> _Task description_:
Check each line of the records below for the word "color" and give the number of lines that have it, with nothing added.

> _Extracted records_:

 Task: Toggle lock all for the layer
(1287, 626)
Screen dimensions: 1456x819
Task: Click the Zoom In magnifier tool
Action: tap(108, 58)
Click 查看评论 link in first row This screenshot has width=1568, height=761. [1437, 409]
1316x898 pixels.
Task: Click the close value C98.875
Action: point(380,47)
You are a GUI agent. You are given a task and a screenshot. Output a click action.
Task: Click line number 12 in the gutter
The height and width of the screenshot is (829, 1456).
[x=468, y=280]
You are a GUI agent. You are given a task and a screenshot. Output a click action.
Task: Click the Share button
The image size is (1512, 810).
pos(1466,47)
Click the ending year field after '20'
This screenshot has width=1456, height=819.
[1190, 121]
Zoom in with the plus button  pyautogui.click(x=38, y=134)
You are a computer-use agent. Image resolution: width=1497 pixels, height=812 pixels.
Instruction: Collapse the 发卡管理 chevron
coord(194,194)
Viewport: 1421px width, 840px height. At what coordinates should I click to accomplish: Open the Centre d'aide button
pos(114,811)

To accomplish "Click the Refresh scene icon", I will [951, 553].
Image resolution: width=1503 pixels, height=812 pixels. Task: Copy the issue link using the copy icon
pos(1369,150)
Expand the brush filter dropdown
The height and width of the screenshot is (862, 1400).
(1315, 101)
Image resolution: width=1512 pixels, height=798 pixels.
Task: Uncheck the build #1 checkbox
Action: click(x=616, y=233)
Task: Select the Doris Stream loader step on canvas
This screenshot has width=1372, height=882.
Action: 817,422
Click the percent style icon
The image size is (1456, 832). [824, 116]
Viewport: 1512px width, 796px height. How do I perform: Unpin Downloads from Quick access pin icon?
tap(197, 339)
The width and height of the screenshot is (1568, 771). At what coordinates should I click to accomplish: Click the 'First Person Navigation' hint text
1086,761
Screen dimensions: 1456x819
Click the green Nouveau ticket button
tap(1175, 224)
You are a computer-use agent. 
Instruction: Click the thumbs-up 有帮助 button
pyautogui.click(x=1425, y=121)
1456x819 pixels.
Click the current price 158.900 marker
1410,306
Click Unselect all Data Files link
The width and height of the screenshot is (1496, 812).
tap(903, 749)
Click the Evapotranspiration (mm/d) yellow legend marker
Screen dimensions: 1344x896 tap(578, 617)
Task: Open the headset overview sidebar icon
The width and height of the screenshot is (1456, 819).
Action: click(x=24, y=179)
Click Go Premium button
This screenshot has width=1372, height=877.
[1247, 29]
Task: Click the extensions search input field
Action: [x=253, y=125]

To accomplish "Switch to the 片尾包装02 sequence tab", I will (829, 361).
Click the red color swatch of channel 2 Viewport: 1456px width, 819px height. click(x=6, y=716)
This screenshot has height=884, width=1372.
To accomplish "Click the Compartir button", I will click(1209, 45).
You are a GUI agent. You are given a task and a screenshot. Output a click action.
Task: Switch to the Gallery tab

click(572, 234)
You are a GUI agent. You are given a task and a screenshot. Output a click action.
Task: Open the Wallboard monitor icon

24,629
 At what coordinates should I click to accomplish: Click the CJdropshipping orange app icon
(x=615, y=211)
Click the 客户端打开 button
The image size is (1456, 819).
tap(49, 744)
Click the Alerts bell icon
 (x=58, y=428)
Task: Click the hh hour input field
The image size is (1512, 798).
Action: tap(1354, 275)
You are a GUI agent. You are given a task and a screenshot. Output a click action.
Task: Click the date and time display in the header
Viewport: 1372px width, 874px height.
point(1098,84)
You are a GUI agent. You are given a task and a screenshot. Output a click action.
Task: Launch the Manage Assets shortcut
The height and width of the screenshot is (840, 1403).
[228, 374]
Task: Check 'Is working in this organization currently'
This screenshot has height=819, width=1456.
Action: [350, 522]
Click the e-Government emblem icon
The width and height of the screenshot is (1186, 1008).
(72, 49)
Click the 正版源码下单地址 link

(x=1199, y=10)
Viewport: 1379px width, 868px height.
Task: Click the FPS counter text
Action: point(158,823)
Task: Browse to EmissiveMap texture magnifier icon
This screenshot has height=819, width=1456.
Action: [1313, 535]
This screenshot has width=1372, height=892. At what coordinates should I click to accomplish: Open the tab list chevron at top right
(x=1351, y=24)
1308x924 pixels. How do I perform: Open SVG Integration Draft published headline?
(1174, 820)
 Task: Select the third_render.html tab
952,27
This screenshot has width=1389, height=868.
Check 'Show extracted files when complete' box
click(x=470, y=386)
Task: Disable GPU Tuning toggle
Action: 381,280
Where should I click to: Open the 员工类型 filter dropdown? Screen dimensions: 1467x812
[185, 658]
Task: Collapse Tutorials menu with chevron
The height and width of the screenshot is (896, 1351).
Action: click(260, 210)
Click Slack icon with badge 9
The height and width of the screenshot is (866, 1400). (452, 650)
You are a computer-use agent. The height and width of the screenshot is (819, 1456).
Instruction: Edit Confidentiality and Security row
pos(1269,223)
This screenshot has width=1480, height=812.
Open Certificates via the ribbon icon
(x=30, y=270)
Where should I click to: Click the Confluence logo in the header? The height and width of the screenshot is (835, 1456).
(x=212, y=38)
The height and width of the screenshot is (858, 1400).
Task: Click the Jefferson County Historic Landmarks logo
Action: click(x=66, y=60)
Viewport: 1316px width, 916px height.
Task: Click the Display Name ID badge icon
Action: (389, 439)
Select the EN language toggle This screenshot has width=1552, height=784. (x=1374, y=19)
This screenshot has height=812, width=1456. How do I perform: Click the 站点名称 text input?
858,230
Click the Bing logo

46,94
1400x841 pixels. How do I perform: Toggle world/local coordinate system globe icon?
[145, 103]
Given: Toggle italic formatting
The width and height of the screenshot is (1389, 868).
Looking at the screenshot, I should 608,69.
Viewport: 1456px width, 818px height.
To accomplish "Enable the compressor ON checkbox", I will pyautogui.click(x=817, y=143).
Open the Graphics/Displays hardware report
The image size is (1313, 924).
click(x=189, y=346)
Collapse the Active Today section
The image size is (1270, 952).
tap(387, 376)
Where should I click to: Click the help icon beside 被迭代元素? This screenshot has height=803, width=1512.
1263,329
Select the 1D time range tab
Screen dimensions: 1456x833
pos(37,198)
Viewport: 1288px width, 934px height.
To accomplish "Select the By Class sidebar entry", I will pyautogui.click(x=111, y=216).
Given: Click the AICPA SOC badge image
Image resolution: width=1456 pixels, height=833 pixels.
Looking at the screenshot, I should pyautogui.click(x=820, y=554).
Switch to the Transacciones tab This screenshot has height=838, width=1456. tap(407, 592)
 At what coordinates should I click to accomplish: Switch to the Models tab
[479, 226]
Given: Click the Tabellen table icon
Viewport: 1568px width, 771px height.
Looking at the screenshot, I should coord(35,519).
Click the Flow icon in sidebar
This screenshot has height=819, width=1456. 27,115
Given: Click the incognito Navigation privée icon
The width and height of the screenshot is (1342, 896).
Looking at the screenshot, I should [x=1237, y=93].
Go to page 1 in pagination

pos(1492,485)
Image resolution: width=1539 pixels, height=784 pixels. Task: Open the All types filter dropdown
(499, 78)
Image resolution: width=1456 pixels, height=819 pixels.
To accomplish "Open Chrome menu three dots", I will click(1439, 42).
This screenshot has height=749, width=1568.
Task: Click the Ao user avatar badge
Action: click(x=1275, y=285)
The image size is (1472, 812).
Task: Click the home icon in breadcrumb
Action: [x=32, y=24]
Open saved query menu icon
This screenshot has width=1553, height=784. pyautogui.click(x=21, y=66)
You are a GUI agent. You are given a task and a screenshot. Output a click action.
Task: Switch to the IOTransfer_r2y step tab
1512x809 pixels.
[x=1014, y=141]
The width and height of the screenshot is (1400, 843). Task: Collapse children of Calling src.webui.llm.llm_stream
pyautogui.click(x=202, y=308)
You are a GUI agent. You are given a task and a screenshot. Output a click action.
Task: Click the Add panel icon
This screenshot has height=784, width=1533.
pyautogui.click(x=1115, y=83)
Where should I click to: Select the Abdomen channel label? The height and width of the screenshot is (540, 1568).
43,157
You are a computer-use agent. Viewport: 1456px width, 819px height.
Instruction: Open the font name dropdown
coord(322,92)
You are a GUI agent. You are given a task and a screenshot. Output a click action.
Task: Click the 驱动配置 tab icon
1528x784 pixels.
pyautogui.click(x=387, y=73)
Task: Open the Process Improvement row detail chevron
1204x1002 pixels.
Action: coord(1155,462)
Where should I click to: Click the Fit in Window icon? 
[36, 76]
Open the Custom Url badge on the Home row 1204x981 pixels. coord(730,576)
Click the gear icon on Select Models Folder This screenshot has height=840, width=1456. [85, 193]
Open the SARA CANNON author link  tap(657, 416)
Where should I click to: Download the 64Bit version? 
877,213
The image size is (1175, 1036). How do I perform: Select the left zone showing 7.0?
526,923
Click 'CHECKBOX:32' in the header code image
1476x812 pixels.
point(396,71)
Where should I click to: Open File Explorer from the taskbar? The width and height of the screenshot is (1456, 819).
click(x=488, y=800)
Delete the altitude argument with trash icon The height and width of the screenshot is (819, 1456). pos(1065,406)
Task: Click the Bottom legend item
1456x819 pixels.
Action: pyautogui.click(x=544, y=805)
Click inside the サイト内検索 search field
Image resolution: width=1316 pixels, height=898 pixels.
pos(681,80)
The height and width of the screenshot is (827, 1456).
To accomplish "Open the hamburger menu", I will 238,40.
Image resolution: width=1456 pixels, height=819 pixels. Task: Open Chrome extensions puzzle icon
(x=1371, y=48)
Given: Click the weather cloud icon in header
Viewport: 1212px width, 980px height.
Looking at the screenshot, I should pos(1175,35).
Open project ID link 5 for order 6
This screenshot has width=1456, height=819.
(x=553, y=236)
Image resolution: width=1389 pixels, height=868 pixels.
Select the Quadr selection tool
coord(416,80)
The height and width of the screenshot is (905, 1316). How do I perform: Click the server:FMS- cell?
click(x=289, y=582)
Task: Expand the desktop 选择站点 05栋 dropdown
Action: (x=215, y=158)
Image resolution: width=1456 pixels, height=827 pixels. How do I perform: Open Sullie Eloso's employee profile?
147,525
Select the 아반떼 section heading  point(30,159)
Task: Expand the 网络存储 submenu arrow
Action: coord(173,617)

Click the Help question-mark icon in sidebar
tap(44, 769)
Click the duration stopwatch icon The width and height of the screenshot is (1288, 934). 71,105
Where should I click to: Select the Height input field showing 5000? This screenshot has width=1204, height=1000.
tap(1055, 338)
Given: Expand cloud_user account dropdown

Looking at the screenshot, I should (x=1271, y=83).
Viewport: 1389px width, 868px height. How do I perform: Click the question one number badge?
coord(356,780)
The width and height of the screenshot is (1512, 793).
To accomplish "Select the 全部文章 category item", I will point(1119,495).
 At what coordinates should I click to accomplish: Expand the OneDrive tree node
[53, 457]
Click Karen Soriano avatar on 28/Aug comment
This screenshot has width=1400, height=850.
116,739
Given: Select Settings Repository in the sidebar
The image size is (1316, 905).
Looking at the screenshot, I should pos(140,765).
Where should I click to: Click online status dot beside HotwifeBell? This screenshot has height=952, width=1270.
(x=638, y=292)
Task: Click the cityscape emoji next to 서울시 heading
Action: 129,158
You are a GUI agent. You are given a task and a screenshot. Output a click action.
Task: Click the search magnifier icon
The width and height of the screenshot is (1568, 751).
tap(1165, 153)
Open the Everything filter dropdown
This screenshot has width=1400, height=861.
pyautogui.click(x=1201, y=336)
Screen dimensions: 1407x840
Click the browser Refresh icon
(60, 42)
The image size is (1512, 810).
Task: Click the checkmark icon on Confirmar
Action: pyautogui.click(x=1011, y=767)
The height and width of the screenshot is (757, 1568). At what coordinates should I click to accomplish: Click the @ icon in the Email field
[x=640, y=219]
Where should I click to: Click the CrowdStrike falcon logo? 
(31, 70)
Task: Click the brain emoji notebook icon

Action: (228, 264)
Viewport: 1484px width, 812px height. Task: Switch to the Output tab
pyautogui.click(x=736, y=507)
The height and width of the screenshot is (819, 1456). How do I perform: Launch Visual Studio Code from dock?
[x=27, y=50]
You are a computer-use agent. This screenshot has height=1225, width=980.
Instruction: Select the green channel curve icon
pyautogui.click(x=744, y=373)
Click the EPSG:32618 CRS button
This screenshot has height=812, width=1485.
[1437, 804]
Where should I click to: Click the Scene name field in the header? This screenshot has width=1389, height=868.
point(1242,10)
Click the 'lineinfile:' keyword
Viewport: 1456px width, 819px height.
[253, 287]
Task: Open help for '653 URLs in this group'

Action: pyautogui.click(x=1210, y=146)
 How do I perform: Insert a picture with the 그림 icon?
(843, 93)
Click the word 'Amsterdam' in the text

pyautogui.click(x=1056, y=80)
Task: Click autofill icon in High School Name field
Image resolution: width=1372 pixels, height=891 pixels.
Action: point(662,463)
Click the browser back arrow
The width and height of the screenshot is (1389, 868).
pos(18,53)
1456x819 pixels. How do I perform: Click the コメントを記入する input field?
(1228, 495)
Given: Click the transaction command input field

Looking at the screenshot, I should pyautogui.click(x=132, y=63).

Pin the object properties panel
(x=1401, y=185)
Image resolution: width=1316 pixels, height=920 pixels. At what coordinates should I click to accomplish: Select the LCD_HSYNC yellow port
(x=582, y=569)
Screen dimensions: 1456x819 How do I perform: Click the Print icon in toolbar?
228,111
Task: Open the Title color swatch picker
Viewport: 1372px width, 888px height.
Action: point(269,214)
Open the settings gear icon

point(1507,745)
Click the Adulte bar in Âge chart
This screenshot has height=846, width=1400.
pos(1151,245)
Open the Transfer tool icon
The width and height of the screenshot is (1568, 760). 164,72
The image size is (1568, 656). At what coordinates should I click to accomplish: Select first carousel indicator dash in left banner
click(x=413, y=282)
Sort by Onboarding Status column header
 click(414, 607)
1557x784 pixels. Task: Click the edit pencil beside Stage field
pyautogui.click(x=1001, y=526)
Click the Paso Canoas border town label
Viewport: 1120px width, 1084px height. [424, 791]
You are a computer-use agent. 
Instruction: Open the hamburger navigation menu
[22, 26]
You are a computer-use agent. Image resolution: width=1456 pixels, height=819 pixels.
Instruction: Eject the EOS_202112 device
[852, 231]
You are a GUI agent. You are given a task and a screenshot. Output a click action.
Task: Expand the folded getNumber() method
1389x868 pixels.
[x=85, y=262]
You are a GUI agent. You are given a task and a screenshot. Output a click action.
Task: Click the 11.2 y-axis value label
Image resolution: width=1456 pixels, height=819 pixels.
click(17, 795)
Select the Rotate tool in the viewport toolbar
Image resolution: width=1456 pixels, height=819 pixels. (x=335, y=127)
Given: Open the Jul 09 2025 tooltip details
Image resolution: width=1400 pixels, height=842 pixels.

> _Result_:
2